The standard for jailing someone is proof beyond reasonable doubt - not absolute proof. I presume that there was sufficient evidence for the judge to conclude, beyond reasonable doubt, that Wilson was lying. If not, I hope he will appeal and be vindicated - but we haven't seen any of the evidence so we don't know.

I would say that courts deal with lots of people who say they "can't remember" or "don't know" something, and have to decide whether they are telling the truth or not - whether that's people who can't remember where they were when a crime took place, or who don't know where some money went, or a million other possibilities.
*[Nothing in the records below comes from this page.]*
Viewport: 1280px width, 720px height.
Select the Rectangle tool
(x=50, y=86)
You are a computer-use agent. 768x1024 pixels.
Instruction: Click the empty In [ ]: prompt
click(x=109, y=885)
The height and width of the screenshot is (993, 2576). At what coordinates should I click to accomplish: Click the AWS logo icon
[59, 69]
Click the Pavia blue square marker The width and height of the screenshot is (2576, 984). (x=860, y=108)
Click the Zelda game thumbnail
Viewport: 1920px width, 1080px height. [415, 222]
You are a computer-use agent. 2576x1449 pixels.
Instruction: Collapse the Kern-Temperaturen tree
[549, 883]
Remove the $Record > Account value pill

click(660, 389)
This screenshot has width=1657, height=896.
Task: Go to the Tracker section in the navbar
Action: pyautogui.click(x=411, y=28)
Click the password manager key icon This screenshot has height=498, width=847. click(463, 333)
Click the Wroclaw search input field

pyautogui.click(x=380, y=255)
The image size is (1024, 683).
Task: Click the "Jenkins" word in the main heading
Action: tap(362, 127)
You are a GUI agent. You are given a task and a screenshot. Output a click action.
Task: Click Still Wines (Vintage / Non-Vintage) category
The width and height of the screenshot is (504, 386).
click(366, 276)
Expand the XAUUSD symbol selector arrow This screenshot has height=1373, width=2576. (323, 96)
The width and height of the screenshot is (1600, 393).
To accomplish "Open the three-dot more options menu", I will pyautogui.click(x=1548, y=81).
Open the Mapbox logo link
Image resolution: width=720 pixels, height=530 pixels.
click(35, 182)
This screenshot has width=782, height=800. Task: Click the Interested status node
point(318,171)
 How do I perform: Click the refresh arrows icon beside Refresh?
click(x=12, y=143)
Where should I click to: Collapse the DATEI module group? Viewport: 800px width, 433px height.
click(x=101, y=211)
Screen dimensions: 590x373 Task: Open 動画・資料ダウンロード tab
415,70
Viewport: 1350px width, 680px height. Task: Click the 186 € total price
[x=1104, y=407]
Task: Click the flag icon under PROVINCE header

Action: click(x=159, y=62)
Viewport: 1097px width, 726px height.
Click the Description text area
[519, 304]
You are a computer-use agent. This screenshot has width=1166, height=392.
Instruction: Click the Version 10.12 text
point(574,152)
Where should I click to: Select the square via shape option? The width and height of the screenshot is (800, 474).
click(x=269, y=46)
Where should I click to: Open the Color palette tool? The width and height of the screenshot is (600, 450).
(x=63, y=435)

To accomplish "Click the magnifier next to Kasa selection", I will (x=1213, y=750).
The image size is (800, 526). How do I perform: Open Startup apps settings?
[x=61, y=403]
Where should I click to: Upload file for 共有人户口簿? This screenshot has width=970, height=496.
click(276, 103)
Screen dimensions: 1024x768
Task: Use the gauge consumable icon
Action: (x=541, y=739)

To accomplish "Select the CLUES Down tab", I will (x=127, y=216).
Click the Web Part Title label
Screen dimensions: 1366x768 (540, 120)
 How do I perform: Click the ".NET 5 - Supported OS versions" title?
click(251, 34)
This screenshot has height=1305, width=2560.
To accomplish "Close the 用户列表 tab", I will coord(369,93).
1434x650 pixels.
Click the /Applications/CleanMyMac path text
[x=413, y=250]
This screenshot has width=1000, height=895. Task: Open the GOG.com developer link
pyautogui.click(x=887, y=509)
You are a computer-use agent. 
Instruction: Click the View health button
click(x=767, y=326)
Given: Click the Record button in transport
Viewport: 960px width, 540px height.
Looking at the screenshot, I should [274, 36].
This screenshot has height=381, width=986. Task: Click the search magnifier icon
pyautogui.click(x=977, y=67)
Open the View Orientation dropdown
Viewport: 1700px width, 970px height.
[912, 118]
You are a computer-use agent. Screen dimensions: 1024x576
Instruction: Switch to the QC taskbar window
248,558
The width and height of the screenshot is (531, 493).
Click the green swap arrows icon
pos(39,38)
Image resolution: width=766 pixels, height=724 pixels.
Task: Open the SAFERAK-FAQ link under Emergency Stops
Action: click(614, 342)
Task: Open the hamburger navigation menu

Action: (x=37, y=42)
It's a difficult question, but it's an inevitable one for a criminal court to grapple with and they have plenty of experience doing so.

Comment: Re:Could Not Do It (Score 1) 353

by Kijori (#47427145) Attached to: UK Computing Student Jailed After Failing To Hand Over Crypto Keys

Or that he appreciated that people could forget passwords, but didn't believe the defendant in this case. We don't know on what the judge based his decision - the journalists declined to report that minor fact - but we do know that the judge had a lot more evidence on which to come to a conclusion (including, unless he chose not to appear, hearing the defendant's explanation from his own mouth) and it may be that having heard that evidence he was sure the defendant was lying.

Comment: Re:National security (Score 1) 353

by Kijori (#47426887) Attached to: UK Computing Student Jailed After Failing To Hand Over Crypto Keys

It's regrettable that the journalists present chose not to report the judge's actual explanation of the orders he was making instead of just a few quotes taken out of context - which makes it impossible to know whether the finding was reasonable or not. (In England, while almost all higher court judgments are transcribed at public expense and put online, Crown Court hearings are not.)

Comment: Re:What if he forgot it? (Score 1) 353

by Kijori (#47426717) Attached to: UK Computing Student Jailed After Failing To Hand Over Crypto Keys

It doesn't matter. In the UK, you face jail time for not turning over passwords... even if you can prove you never had them. If the cops think that a photo has steganographically hidden data, you must produce the decryption key, or face jail time. If some anonymous so and so sends you a floppy disk, or USB stick, you must produce the decryption keys to any files on it.

This is completely false. I have set out an overview of the process of proving that someone has the decryption key here.

Comment: Re:Seems appropriate (Score 1) 353

by Kijori (#47426653) Attached to: UK Computing Student Jailed After Failing To Hand Over Crypto Keys

Real question...what happens if somebody legitimately forgets their password? If they're paranoid (or realistic) enough to use AES to begin with, they're likely going to have a good strong password. That's a lot of entropy for a human to remember for a number of years, especially if they don't decrypt it very often.

Then you should not be found guilty - I've set out the process that is followed in another comment. (In reality, if it is plausible in the circumstances that you have simply forgotten the password, it is unlikely that it would actually get anywhere near court to begin with.)

We don't know the facts of this case - unfortunately the journalists chose to give us a few selected quotes out of context, rather than a transcript of the judge's entire remarks - but it sounds like the judge may have thought that the claim to have forgotten the password was just the latest in a series of lies that the defendant has told to try to avoid giving up the data. If that is the case, and the defendant has genuinely forgotten his password, that is very unfortunate (although no different to any other trial, in that if you squander your credibility you may find that your truthful remarks are not believed).